In the records below, find each line that holds "agent" and return it.

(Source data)
__________________________________________________
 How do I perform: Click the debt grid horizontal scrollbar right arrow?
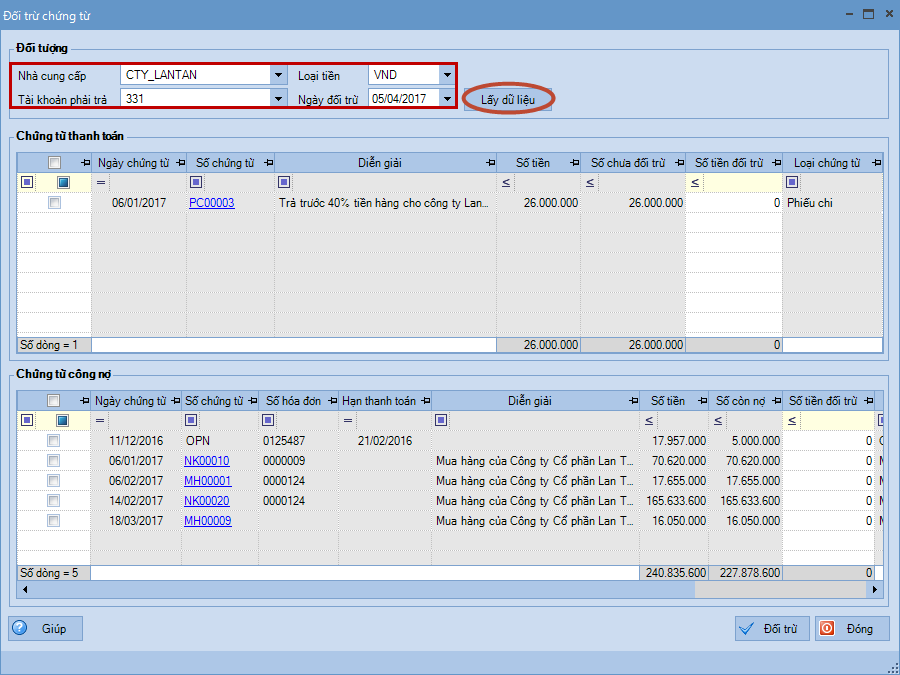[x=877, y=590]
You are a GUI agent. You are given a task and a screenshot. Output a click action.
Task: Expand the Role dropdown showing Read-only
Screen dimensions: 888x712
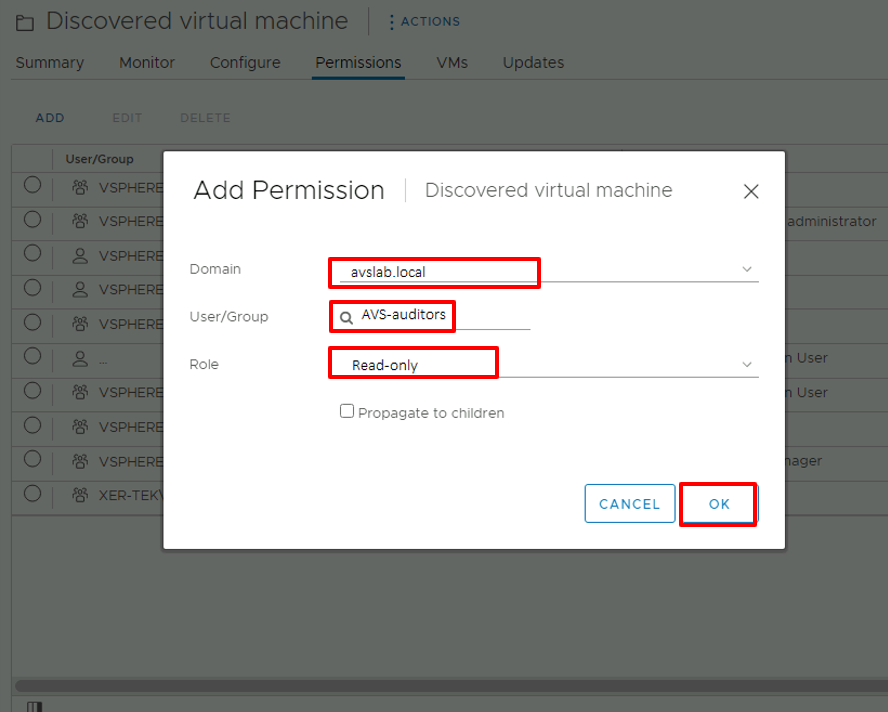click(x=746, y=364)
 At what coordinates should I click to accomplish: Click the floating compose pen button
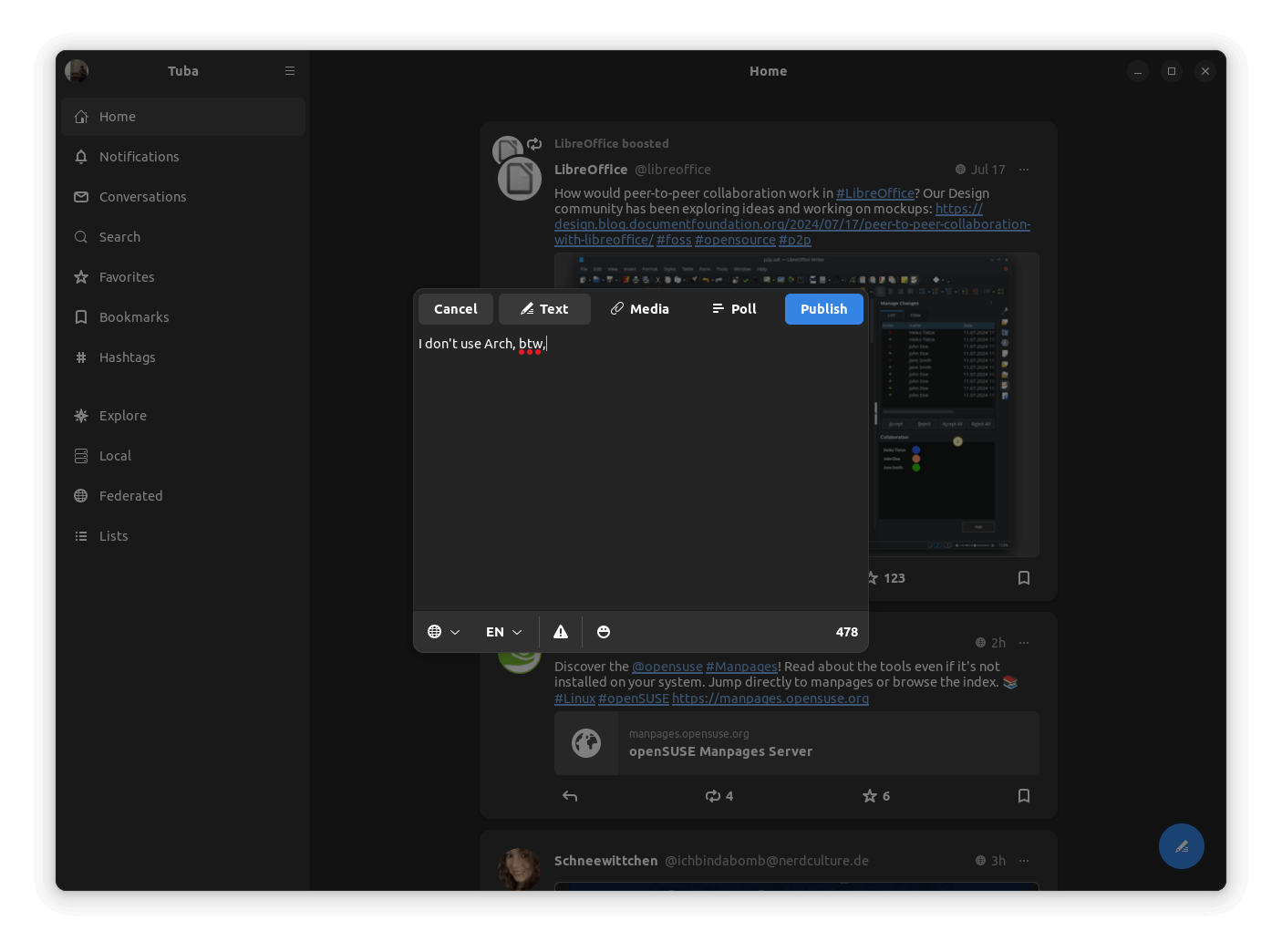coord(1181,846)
__________________________________________________
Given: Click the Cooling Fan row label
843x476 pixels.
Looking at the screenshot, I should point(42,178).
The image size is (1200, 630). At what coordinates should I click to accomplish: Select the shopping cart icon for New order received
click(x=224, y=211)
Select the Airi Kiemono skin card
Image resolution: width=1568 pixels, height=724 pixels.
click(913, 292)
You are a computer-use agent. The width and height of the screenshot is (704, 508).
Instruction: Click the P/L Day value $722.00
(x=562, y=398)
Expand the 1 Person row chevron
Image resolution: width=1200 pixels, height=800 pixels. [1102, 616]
__________________________________________________
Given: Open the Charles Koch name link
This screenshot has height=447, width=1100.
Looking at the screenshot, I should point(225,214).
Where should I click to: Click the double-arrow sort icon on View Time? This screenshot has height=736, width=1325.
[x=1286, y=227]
__________________________________________________
> **EXERCISE SOLUTION**
You are a GUI agent. You are given a task and a screenshot. Output a click action.
You are a computer-use agent. The width and height of the screenshot is (704, 508).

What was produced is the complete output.